A number of questions raised the issue of disciplinary action and we must distinguish between cases where professionals with a heavy workload had to spread themselves very thinly and were not sufficiently supported and where action or inaction cannot be justified and represent gross misconduct. If there is evidence of the latter, the individual or individuals in question, having been given an opportunity to put a case, can be subject to disciplinary sanction. There is no question of that and it is how things work. It should be so. Let me emphasise that this report looked at the files, but those conducting it did not bring in staff and put it to them that there was a case to answer. It did not apportion blame to individual staff members. It examined the system and noted where there were failings, but it did not identify particular staff. It did not scrutinize individual performance as such, but it made judgment calls from the files on professional action. However, those conducting the report did not give people the right to come in and make presentations. There is no reason that normal disciplinary procedures should not be in place. Clearly there are disciplinary procedures in place within the HSE.

Deputy Naughten made a particularly strong point for such referrals to the Garda Síochána or the DPP. Clearly, when the normal systems have been gone through, that remains a potential if it is deemed to be appropriate. He also raised the issue of the audit of cases of neglect. There is an increased understanding of how serious the neglect issues are within the system. They are being identified more clearly in the new Children First national guidelines for the protection and welfare of children. It is absolutely clear that neglect can constitute abuse and it often does. In many of the cases described in the report, there is very serious neglect in families. Neglect is being recognised and is being dealt with more effectively and there is a wider societal issue about understanding that neglect is a form of abuse and that we need to intervene.

What comes across from the report is that in many cases, the interventions were not strong enough and children were allowed to stay in very damaging situations where there was substantial neglect. The scenarios of neglect described in the case histories are appalling. There should have been earlier intervention and some of these children could have been given a second chance in a different situation. Let me repeat that 17 children died of unnatural causes while in care. Some 68 children who died were not in care but were known to the HSE. Many of those children lived with their families so many lessons must be learned about proper assessments where children are in families where this is a great deal of neglect. We need to think about how the best interests of the child are served.
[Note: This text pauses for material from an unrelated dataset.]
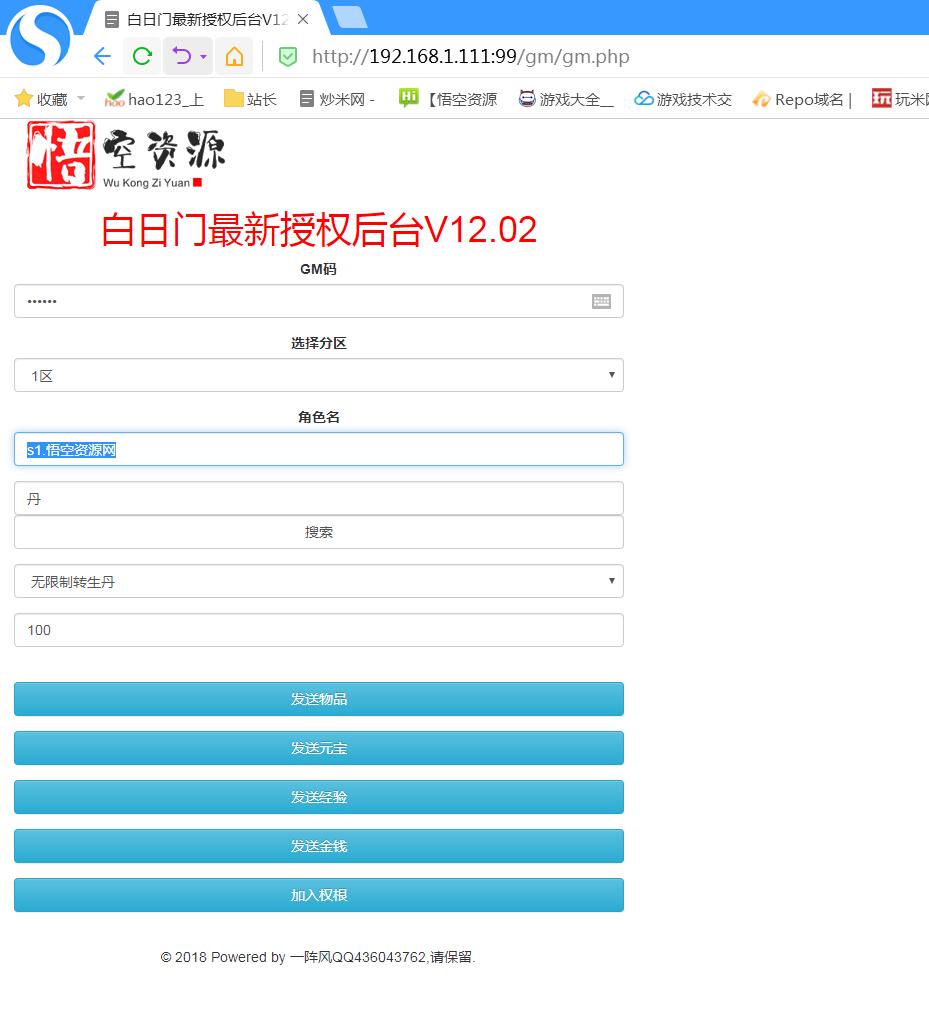
Task: Click the browser back arrow
Action: coord(102,56)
I have been asked to review all cases. There are 22,000 cases every year. Assessments are made and during the past year, there were 2,000 cases of confirmed abuse and neglect. I believe the system is responding more appropriately in terms of assessment and diagnosing and analysing the key issues.
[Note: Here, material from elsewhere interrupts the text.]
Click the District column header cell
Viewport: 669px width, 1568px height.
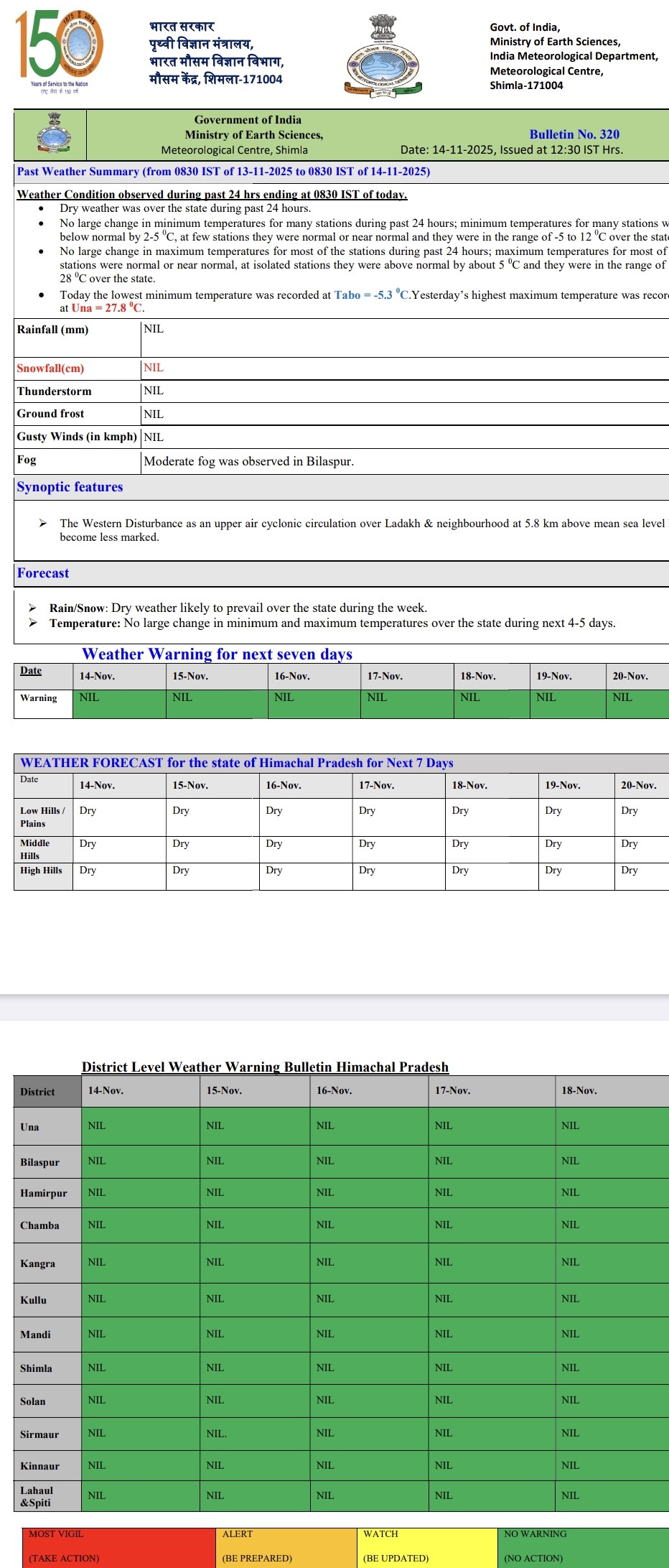coord(38,1092)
Senator Crown referred to cultural change. I would challenge all professionals and the agencies to think about what it means for their agency if they are to bring about cultural change that ensures that children get services. I was asked for the number of social workers. The number of social workers dealing with child protection is 1,197, the overall number is higher but they are working in other areas. The number of staff in my Department is 130, and I have two advisers, the same as every other Minister. I have two people sharing one post and I have one other person.
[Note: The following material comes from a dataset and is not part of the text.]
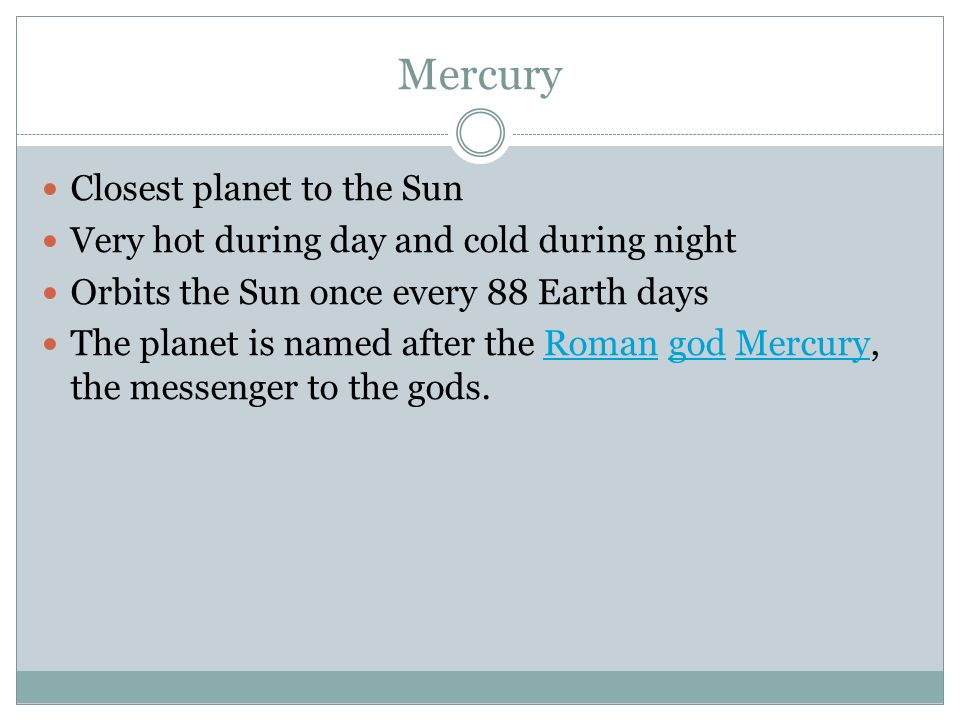Viewport: 960px width, 720px height.
Task: Select the "Mercury" slide title
Action: point(480,75)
I thank the Minister, Deputy Fitzgerald, and her officials, Mr. Breslin, Ms Clarke and Mr. Savage. We have had a very thorough and in-depth meeting. I thank the members for their participation. At our meeting next Tuesday we will resume our deliberations on the heads of the Children First Bill and representatives from the teachers unions will appear before us. On Thursday, 28 June we will meet in private session to deal with the consultant report on our report for the Minister.

The joint committee adjourned at 1.35 p.m. until 2.30 p.m. on Tuesday, 26 June 2012.